He raised his hand to place the garland upon her head, but Angélique turned quickly, and they fell at her feet. “Amélie's gifts are not for me, Le Gardeur—I do not merit them! I confess my fault: I am, I know, false to my own heart, and cruel to yours. Despise me,—kill me for it if you will, Le Gardeur! better you did kill me, perhaps! but I cannot lie to you as I can to other men! Ask me not to change my resolution, for I neither can nor will.” She spoke with impassioned energy, as if fortifying her refusal by the reiteration of it.
“It is past comprehension!” was all he could say, bewildered at her words thus dislocated from all their natural sequence of association. “Love me and not marry me!—that means she will marry another!” thought he, with a jealous pang. “Tell me, Angélique,” continued he, after several moments of puzzled silence, “is there some inscrutable reason that makes you keep my love and reject my hand?”
“No reason, Le Gardeur! It is mad unreason,—I feel that,—but it is no less true. I love you, but I will not marry you.” She spoke with more resolution now. The first plunge was over, and with it her fear and trembling as she sat on the brink.
The iteration drove him beside himself. He seized her hands, and exclaimed with vehemence,—“There is a man—a rival—a more fortunate lover—behind all this, Angélique des Meloises! It is not yourself that speaks, but one that prompts you. You have given your love to another, and discarded me! Is it not so?”
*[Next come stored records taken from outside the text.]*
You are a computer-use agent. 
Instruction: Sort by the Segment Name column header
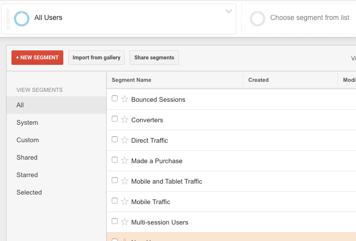tap(131, 80)
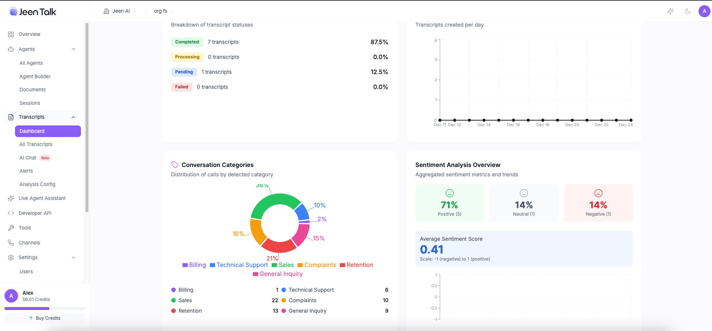The width and height of the screenshot is (712, 331).
Task: Toggle Technical Support legend entry
Action: click(239, 265)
“I have neither discarded you, nor loved another,” Angélique equivocated. She played her soul away at this moment with the mental reservation that she had not yet done what she had resolved to do upon the first opportunity—accept the hand of the Intendant Bigot.
“It is well for that other man, if there be one!” Le Gardeur rose and walked angrily across the room two or three times. Angélique was playing a game of chess with Satan for her soul, and felt that she was losing it.
“There was a Sphinx in olden times,” said he, “that propounded a riddle, and he who failed to solve it had to die. Your riddle will be the death of me, for I cannot solve it, Angélique!”
“Do not try to solve it, dear Le Gardeur! Remember that when her riddle was solved the Sphinx threw herself into the sea. I doubt that may be my fate! But you are still my friend, Le Gardeur!” added she, seating herself again by his side, in her old fond, coquettish manner. “See these flowers of Amélie's, which I did not place in my hair; I treasure them in my bosom!” She gathered them up as she spoke, kissed them, and placed them in her bosom.
“You are still my friend, Le Gardeur?” Her eyes turned upon him with the old look she could so well assume.
“I am more than a thousand friends, Angélique!” replied he; “but I shall curse myself that I can remain so and see you the wife of another.”